### ACTION ITEM
The answer should contain only the lines from the beginning of the entries through the line that holds "Task: Enable the Terms of Service checkbox", given again exactly, with no pictures.

Segment Start: LISTED ENTRIES

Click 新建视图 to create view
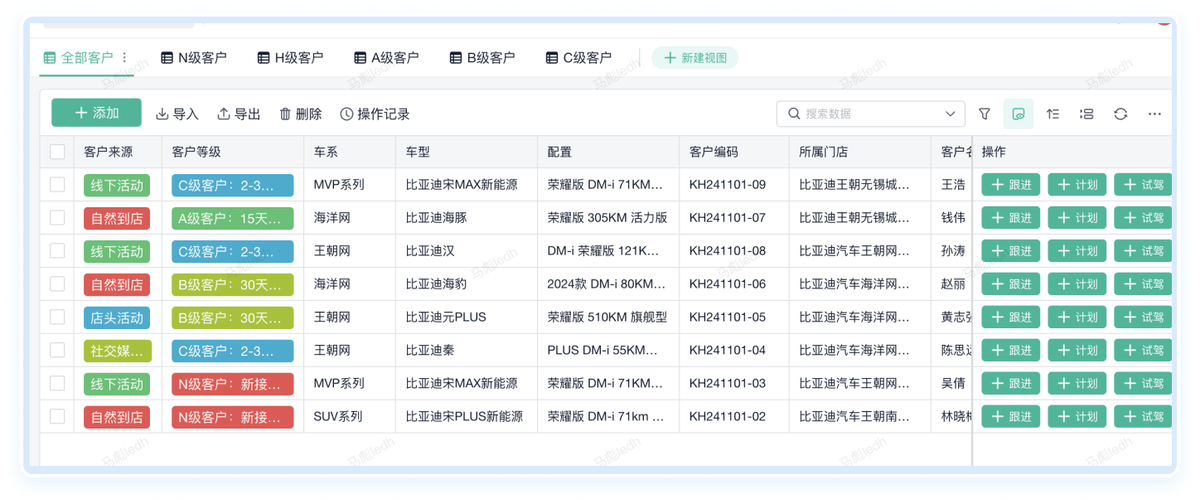Viewport: 1200px width, 504px height. coord(695,58)
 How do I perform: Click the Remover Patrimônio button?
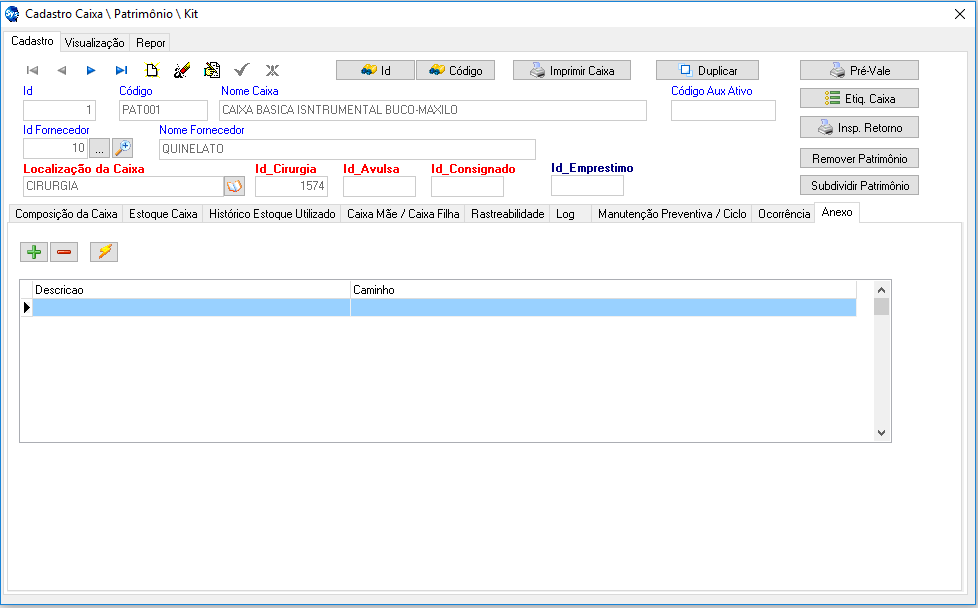(x=859, y=159)
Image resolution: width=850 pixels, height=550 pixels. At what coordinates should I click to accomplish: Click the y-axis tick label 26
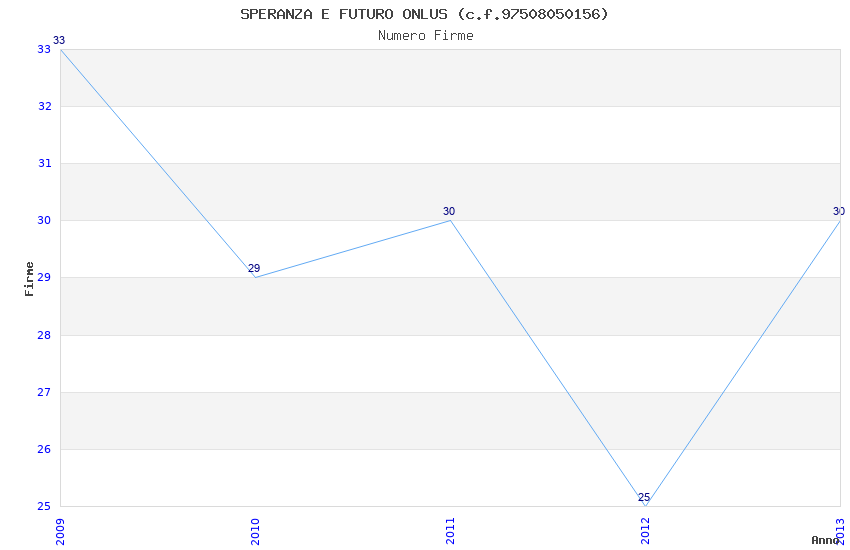click(44, 449)
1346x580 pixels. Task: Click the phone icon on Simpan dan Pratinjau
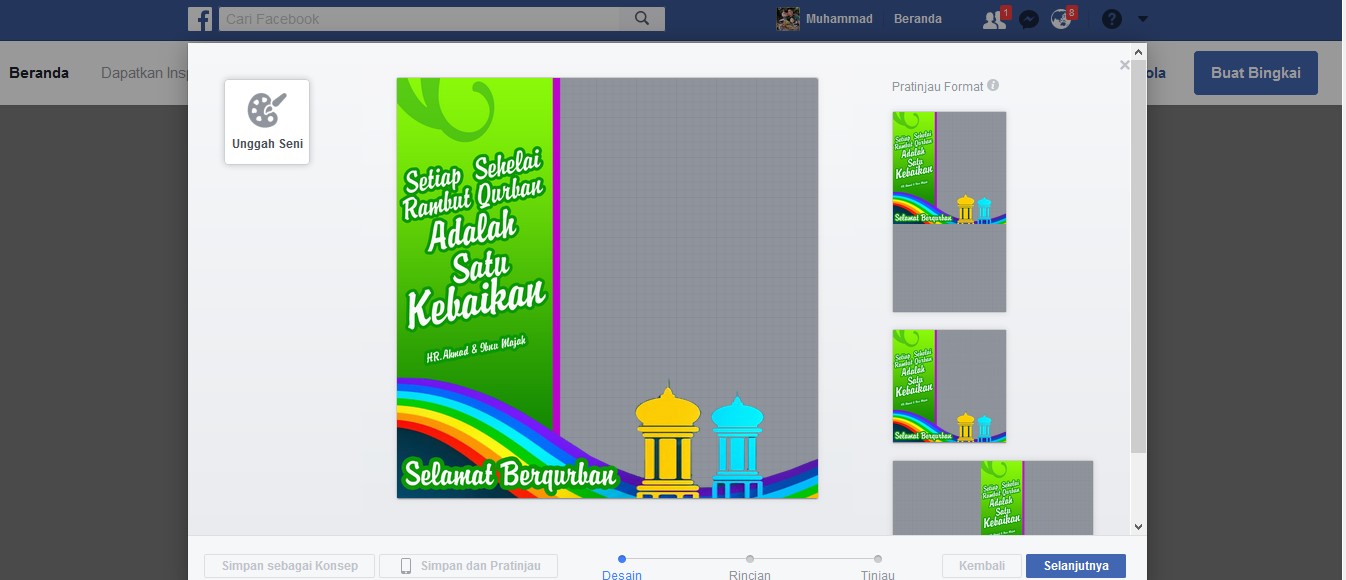pyautogui.click(x=406, y=565)
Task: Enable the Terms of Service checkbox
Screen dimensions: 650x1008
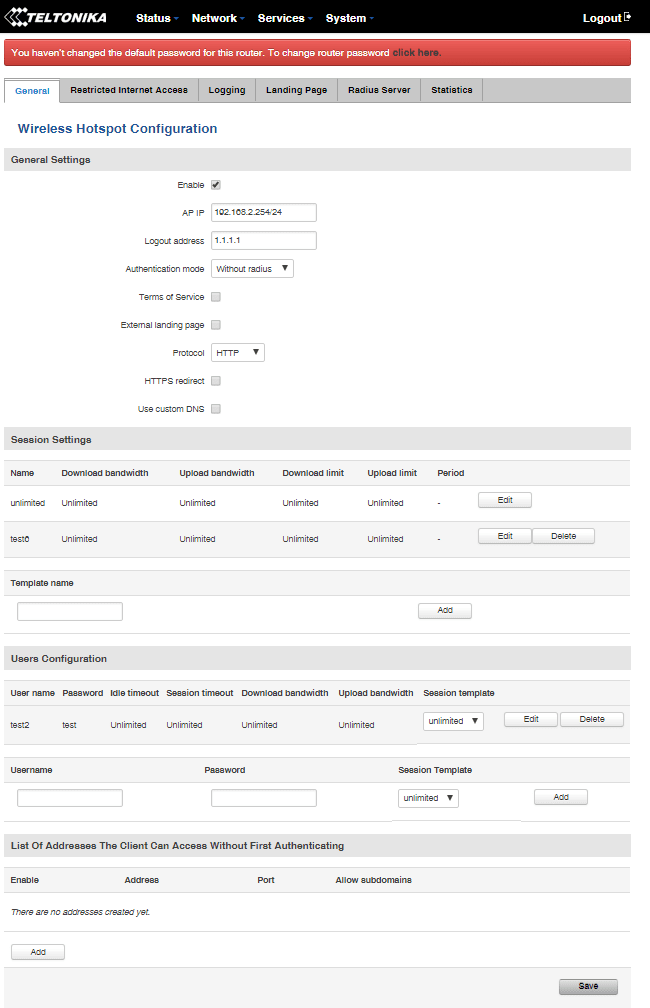Action: pos(216,297)
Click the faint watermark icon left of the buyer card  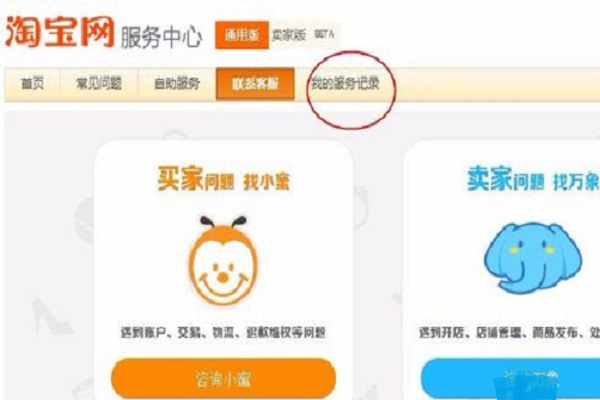(83, 222)
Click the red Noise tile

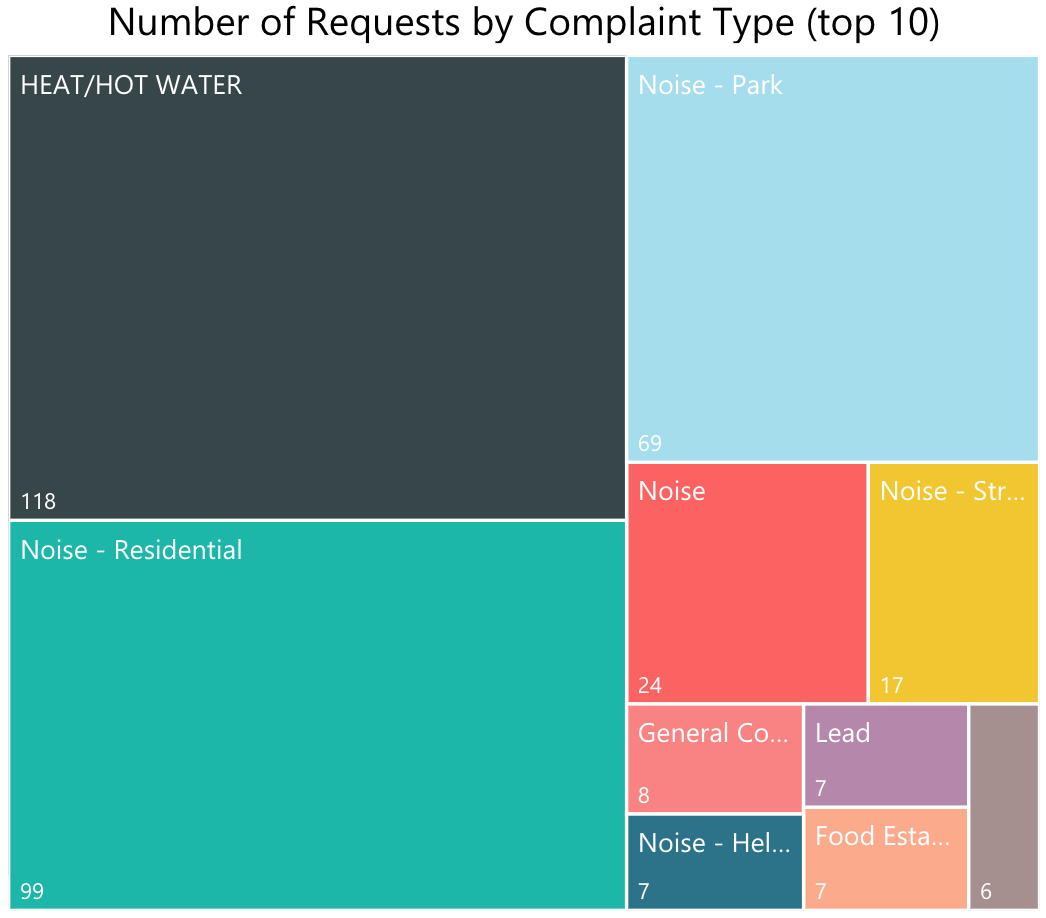coord(747,583)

Segment End: LISTED ENTRIES

### ANSWER BOX
Click 新建视图 to create view
Viewport: 1200px width, 504px height. coord(695,58)
 How do I perform: Click the Remover Patrimônio button?
(x=859, y=159)
Image resolution: width=850 pixels, height=550 pixels. At what coordinates should I click to accomplish: Click the y-axis tick label 26
click(44, 449)
1346x580 pixels. Task: Click the phone icon on Simpan dan Pratinjau
pyautogui.click(x=406, y=565)
Task: Enable the Terms of Service checkbox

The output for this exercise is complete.